Lenovo wi-fi driver problem

  • Thread starter crates (Eric Johnson)
  • Start date
C

crates (Eric Johnson)

After between 1 and 8 hours of use, my Lenovo X60s gives me a BSOD sourced to
athr.sys, the driver for my Atheros wi-fi AP. Event viewer gives fault bucket
0xD1_athr+82f9f ... Anyone seen this? I can't roll the driver back, although
I can probably delete the driver and install an older one which could be
found on the Lenovo site. But every month or two, Windows Update does its
thing and causes the new driver to reappear, with resulting BSODs. Bright
ideas welcome. (I can't trace any particular activity to causing the BSOD--it
can happen without my having touched the computer; but it happens only if the
wi-fi AP is turned on, i.e. if I turn it off and stick with my 802.3 port,
the BSOD won't occur.)
 
D

David B.

The obvious solution would be to deny the driver Windows Update is trying to
feed you, never ever install drivers from Windows Update, get them from the
hardware/PC mfg.
 
C

crates (Eric Johnson)

Thanks, David. Obviously. Except that this problem driver isn't actually
coming from MS (it's not in any of the Windows Updates)--it's being loaded as
a side-effect of the MS Updates (go figure). Sure, I can disable MS automatic
updates, and lose the benefit of my software being kept up-to-date, but
that's a big price to pay. Anyway. No silver bullet, I guess.
 
R

R. C. White

Hi, Eric.
-it's being loaded as
a side-effect of the MS Updates (go figure).

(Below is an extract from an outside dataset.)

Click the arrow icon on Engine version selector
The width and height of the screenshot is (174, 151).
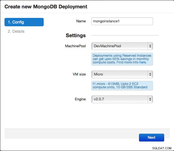point(150,99)
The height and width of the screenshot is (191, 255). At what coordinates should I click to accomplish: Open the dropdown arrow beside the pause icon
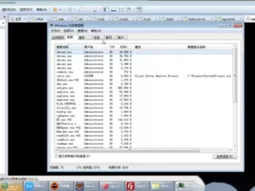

Uh... What does that mean?

RC
--
R. C. White, CPA
San Marcos, TX
(e-mail address removed)
Microsoft Windows MVP
(Running Windows Live Mail 2008 in Vista Ultimate x64 SP1)
 
D

DL

If the driver isn't being supplied by MS Update who is it coming from?
Check your MS Update history.
MS Update can be set to ignore driver updates and only install critical
updates.
 
D

David B.

This makes no sense, it's either coming from MS update or it's not, where do
you see the update when it tries to install?
 
W

Wandering

Just set Vista Updater to show you the list of updates available, and pick
the ones you want to stall. DO NOT let it install whatever it wants
automatically. You will lose no functionality, and you just uncheck the
"system" drivers it wants to send you. then when you have the time, go the
the device manufacturers website and download the drivers there. If you
continue to let Vista update automatically, it is only a matter of time till
something on your machine, like video or sound breaks, and you end up having
to roll back and download elsewhere in any event. It's pretty hard to
operate your machine with a black screen.

Good luck.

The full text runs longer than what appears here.